The rise of sirhak p’a is inseparable from the social and economic evolution of Korea’s decaying feudal society, which was held fast in the grip of acute class and social contradictions. Growing peasant discontent, due to increased feudal oppression, forced the leading members of the ruling class—primarily those not tied to the highest aristocracy—to consider the need for change in the existing order. Yi Su-gwang, who lived in the second half of the 16th and the early 17th century, was Korea’s first propagandist for European scientific knowledge and first student of mechanics and astronomy; he undertook a critique of the subjectivism of Confucian dogmas and called for objective study of the world. Scholars of the 17th and 18th centuries, such as Yi Ik, subjected the philosophical bases of Confucianism to criticism and moved closer toward materialism, recognizing the primacy of the material (ki) over the spiritual (li). In the 18th century, Hong Tae-yong overturned Confucian notions of cosmology with his ideas about the rotation of the earth and the other planets.

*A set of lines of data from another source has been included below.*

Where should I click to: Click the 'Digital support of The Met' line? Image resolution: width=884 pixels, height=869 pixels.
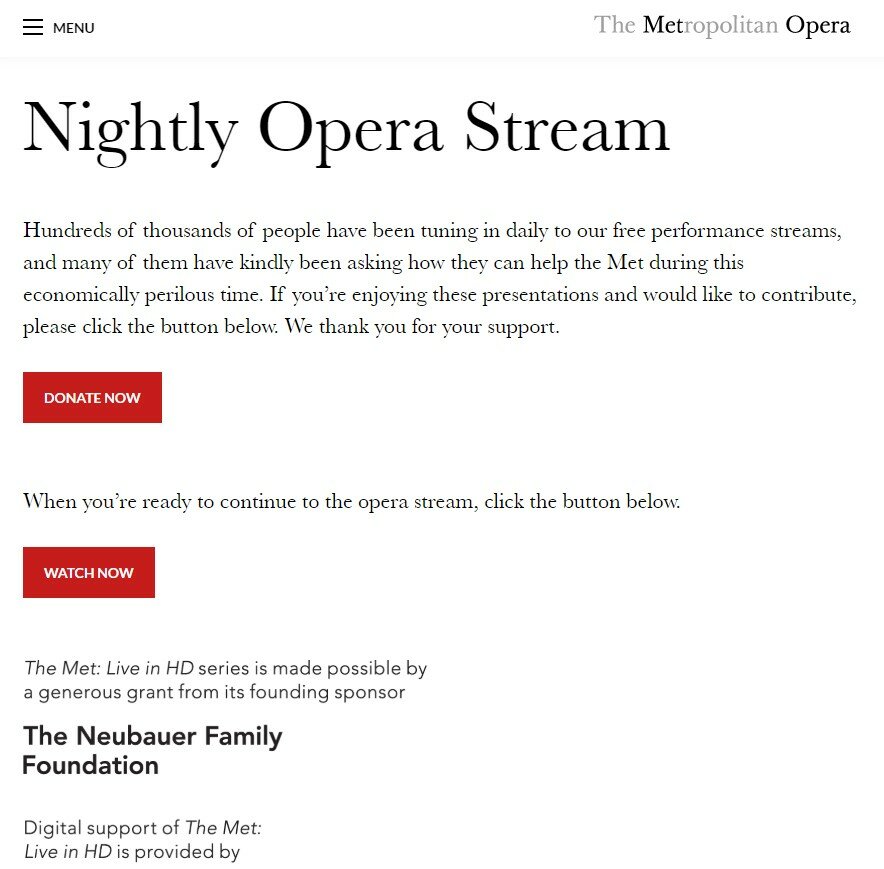click(142, 828)
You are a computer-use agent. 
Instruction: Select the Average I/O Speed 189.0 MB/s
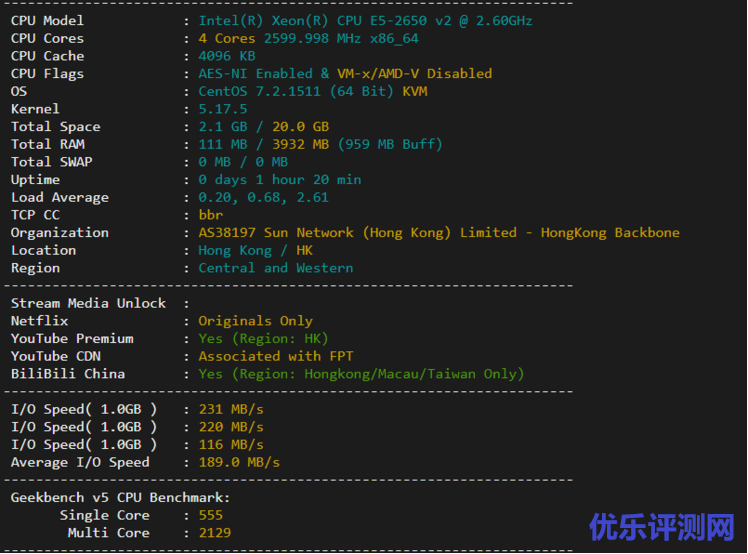coord(239,462)
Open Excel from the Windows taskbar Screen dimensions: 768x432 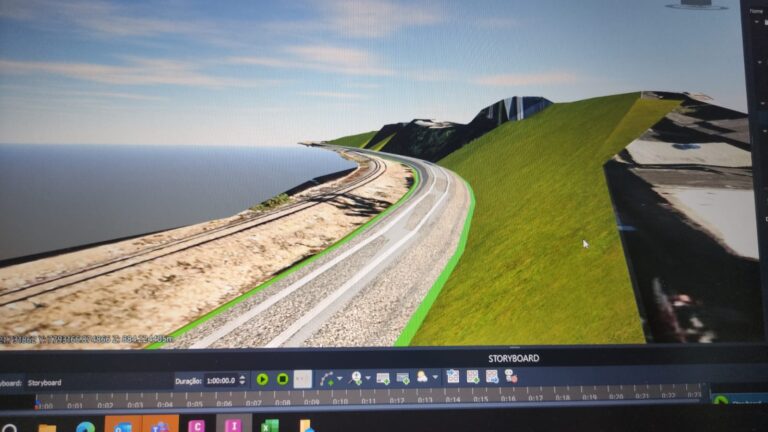(270, 427)
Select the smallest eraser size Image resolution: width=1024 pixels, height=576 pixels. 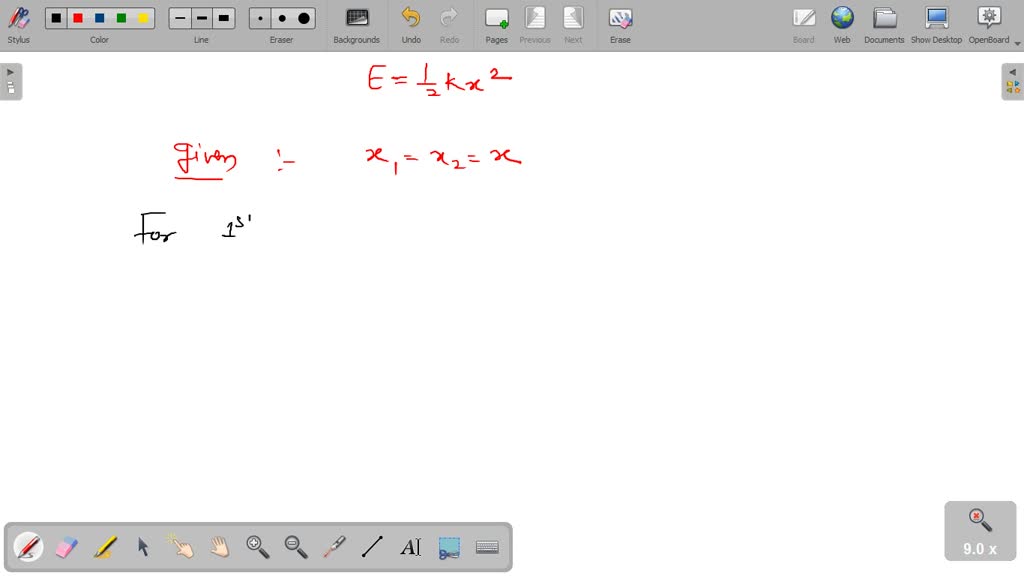pos(261,18)
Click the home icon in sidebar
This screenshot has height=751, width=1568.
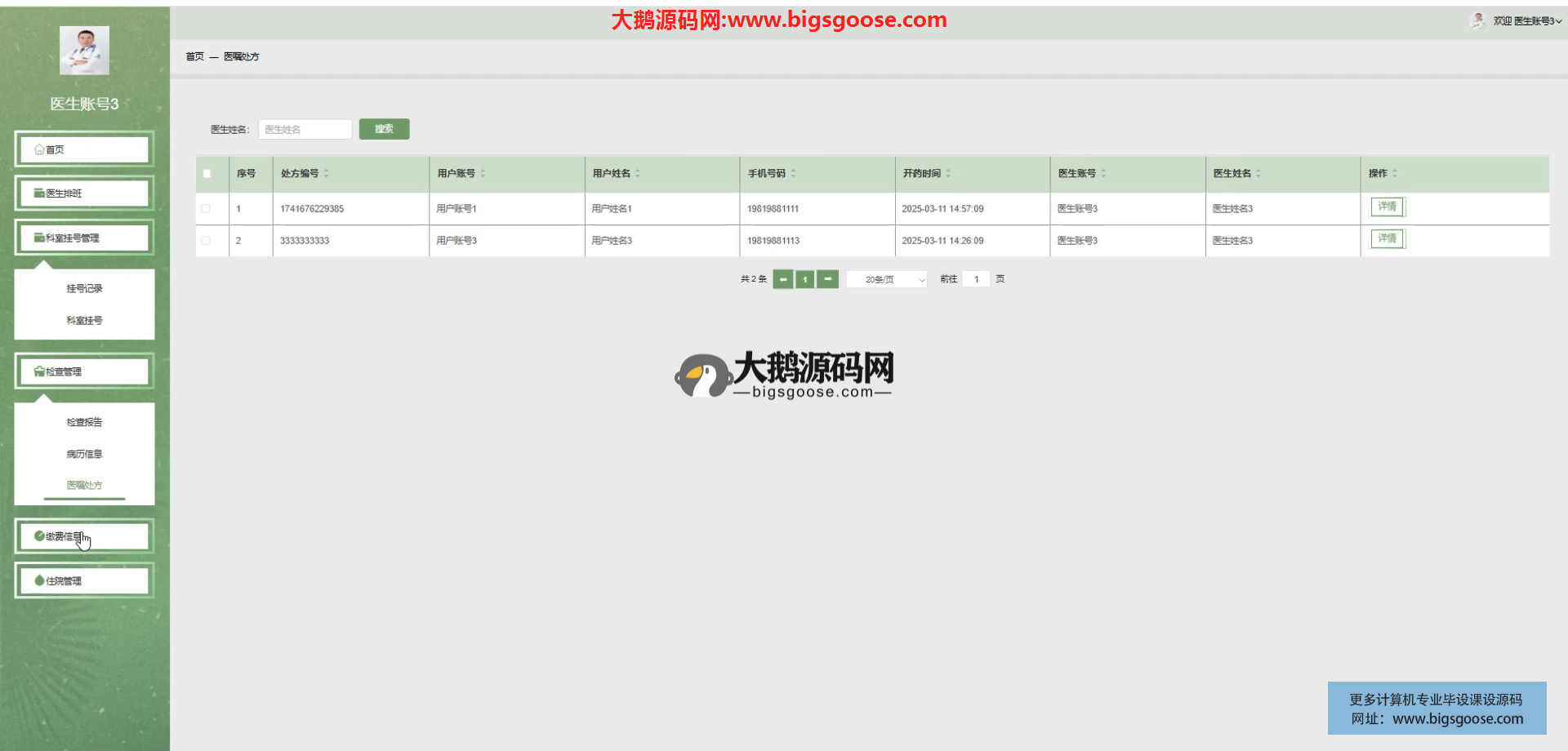[x=39, y=149]
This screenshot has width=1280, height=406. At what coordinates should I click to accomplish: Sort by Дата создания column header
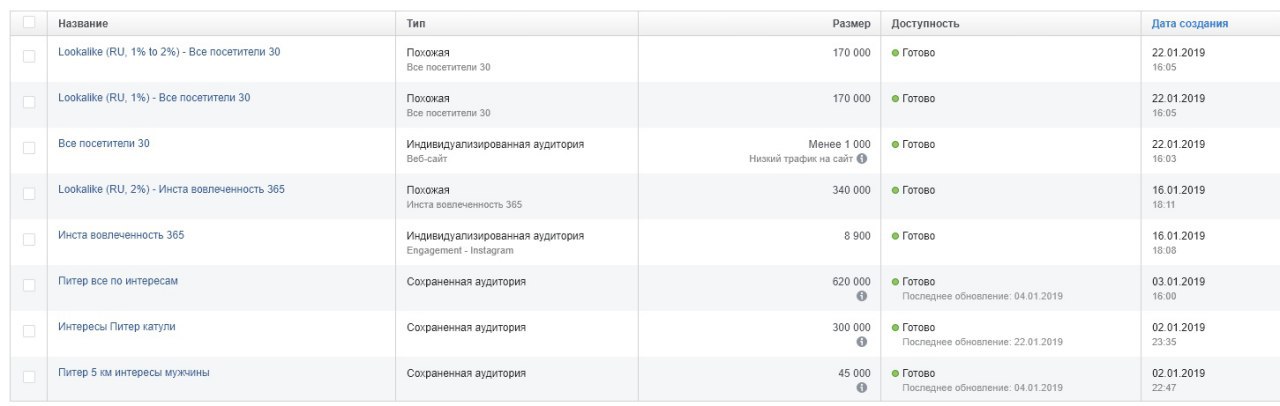1190,23
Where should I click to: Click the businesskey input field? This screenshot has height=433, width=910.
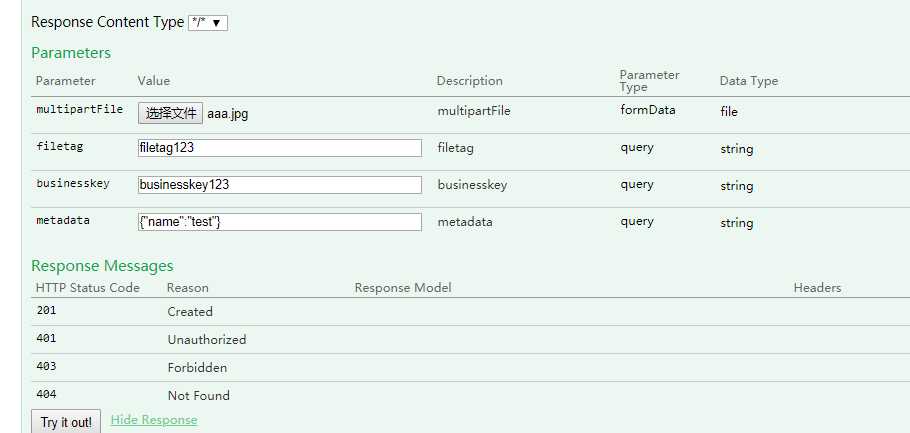280,185
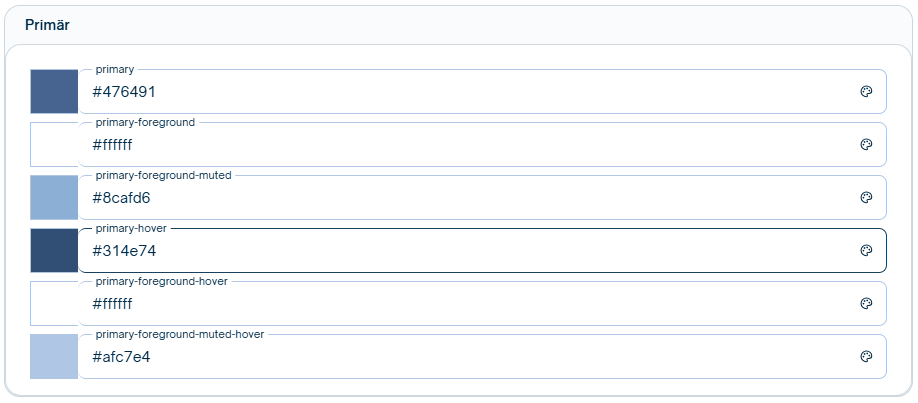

The sirhak p’a scholars supplemented their philosophical criticism with a condemnation of class inequalities and officials’ extortions and abuses and with proposals for social and cultural reform, especially a land and tax reform. Yu Hyong-won (17th century) and other scholars wanted to limit large landholdings, decrease the requisitions imposed on the peasants, and improve agriculture by introducing better implements and improved methods of tilling the soil. In order to increase the wealth of the country, they proposed the development of crafts and trade, including maritime trade. The democratic convictions of sirhak p’a scholars, such as Pak Chi-won and Chong Yak-yon (18th and early 19th centuries), led them to a profound understanding of the sufferings and hopes of the popular masses. However, elements of Korea’s new bourgeois relations were extremely weak, and the ideas of the sirhak p’a reformers could not evolve into the ideology of the new class. Nevertheless, the ideas of the sirhak p’a touched upon the problems essential to the subsequent development of the country and thus played a significant role in the formation of a bourgeois ideology in Korea.
REFERENCES
Istoriia Korei, vol. 1. Moscow, 1974. Pages 248–49,287–94.Chong Chin Sok, Chong Song Chol, and Kim Chang Won. Istoriia ko-reiskoifiiosofii, vol. 1. Moscow, 1966. Pages 205-91. (Translated from Korean.)